SARAYBOSNA (Sarajevo):

  • Yaklaşık 420.000 nüfusu ile Bosna-Hersek’in başkenti ve en büyük şehridir. Ayrıca Bosna-Hersek Federasyonu ve yasal olarak Sırp Cumhuriyeti'nin de başkenti ve Saraybosna Kantonu'nun merkezidir. Opcina adı verilen dört belediyeden oluşur. Bunlar; Centar (Merkez), Novi Grad (Yeni Şehir), Novo Saraybosna (Yeni Saraybosna) ve Stari Grad (Eski Şehir) olarak sıralanabilir.
  • Bu bölgedeki ilk yerleşimin kalıntıları tarih öncesi döneme kadar uzanmakla birlikte modern şehrin ortaya çıkışı XV. yüzyılda Osmanlılar'ın hâkimiyeti ile başlamıştır. Osmanlıların 1463 yılında bölgeyi ele geçirmesiyle şehir gelişmiş, Türkler'in Avrupa'da kurduğu en büyük şehir olmuştur. Saraybosna, tarihi boyunca birçok önemli olaya tanıklık etmiştir. Bunlar arasında 1914 yılında I. Dünya Savaşı'nın başlamasına neden olarak gösterilen Arşidük Franz Ferdinand'ın, Gavrilo Princip tarafından öldürülmesi, 1984 Kış Olimpiyat oyunları, Bosna Savaşı sırasındaki 3.5 yıl süren kuşatma sayılabilir. Halen şehir, Bosna Hersek'in en büyük kültürel ve ekonomik merkezi olarak savaş sonrasında kendini yenilemeye ve toparlamaya çalışmaktadır.
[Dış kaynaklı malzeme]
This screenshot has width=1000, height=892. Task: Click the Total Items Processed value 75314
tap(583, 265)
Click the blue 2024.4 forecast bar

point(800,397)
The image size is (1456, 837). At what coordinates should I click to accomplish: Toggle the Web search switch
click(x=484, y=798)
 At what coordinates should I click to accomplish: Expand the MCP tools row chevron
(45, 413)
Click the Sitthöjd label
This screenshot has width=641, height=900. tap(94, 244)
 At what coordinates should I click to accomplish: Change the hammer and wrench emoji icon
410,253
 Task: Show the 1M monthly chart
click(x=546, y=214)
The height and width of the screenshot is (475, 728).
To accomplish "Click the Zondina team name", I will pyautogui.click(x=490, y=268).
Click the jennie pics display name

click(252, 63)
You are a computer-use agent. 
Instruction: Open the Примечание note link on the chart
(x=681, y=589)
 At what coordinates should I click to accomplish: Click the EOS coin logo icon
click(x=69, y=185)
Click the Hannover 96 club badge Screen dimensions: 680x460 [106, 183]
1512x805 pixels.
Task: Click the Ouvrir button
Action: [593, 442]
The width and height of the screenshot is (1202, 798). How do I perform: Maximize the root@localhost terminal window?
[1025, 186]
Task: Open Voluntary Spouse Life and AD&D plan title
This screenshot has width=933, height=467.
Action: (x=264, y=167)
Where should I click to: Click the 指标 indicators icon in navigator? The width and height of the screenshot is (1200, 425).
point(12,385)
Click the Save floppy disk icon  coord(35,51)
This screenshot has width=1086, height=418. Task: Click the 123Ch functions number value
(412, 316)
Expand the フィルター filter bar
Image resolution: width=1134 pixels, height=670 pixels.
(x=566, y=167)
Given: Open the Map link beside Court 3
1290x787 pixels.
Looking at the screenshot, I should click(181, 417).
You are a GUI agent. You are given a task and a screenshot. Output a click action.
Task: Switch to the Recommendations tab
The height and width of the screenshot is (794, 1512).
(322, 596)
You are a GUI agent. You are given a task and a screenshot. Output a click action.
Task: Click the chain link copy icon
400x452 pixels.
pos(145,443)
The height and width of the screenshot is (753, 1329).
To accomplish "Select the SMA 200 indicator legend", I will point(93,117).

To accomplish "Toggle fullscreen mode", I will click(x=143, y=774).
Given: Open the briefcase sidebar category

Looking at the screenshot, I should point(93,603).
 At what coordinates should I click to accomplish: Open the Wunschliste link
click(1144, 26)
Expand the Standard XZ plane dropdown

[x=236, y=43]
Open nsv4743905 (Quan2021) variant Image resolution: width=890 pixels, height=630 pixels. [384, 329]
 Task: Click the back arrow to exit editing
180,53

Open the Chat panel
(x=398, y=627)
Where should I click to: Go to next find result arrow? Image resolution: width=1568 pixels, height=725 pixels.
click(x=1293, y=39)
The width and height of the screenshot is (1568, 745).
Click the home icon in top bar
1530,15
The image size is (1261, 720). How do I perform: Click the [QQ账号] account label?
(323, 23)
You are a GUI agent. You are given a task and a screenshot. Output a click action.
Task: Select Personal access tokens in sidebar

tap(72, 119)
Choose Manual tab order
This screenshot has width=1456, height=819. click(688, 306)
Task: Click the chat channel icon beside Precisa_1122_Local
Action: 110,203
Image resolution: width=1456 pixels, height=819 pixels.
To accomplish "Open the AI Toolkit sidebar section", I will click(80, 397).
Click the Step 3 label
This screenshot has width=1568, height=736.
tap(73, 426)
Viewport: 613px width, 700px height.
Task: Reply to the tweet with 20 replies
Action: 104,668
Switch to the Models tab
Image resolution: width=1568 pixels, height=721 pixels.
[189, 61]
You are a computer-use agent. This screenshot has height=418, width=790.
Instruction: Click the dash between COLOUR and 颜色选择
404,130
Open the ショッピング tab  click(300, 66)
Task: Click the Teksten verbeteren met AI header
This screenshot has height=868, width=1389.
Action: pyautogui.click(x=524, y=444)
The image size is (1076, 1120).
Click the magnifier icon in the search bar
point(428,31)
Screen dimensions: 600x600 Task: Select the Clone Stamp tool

  • Ancak şehri gezdiğinizde son savaşın izlerini her yerde görebilirsiniz. Harabe halinde, dış cephesi kurşun delikleri ile dolu binalar hemen her köşede karşınıza çıkar. Şehir adeta bir mezarlıklar şehridir. Şehrin girişinden başlayarak tepelere doğru çıkıldıkça mahalle aralarında yaşlı, genç binlerce insanın mezarının bulunduğu taze çiçeklerle ancak çoğunlukla taze gibi görünen yapma çiçeklerle süslenmiş, tertemiz, ziyaretçisi eksik olmayan çok sayıda mezarlığa rastlarsınız.
  • Saraybosna, Bosna bölgesinin Dinar Alpleri'yle çevrili Saraybosna Vadisi içerisinde Miljacka Nehri'nin çevresinde kurulmuştur. Ancak Milijacka Nehri’nin derinliği fazla olmadığından Avrupa’nın diğer şehirlerindeki nehirlerden farklı olarak nehri gezi tekneleri ile dolaşamazsınız. Nehrin üzerinde her iki kıyıyı birbirine bağlayan çok sayıda küçük köprü bulunur.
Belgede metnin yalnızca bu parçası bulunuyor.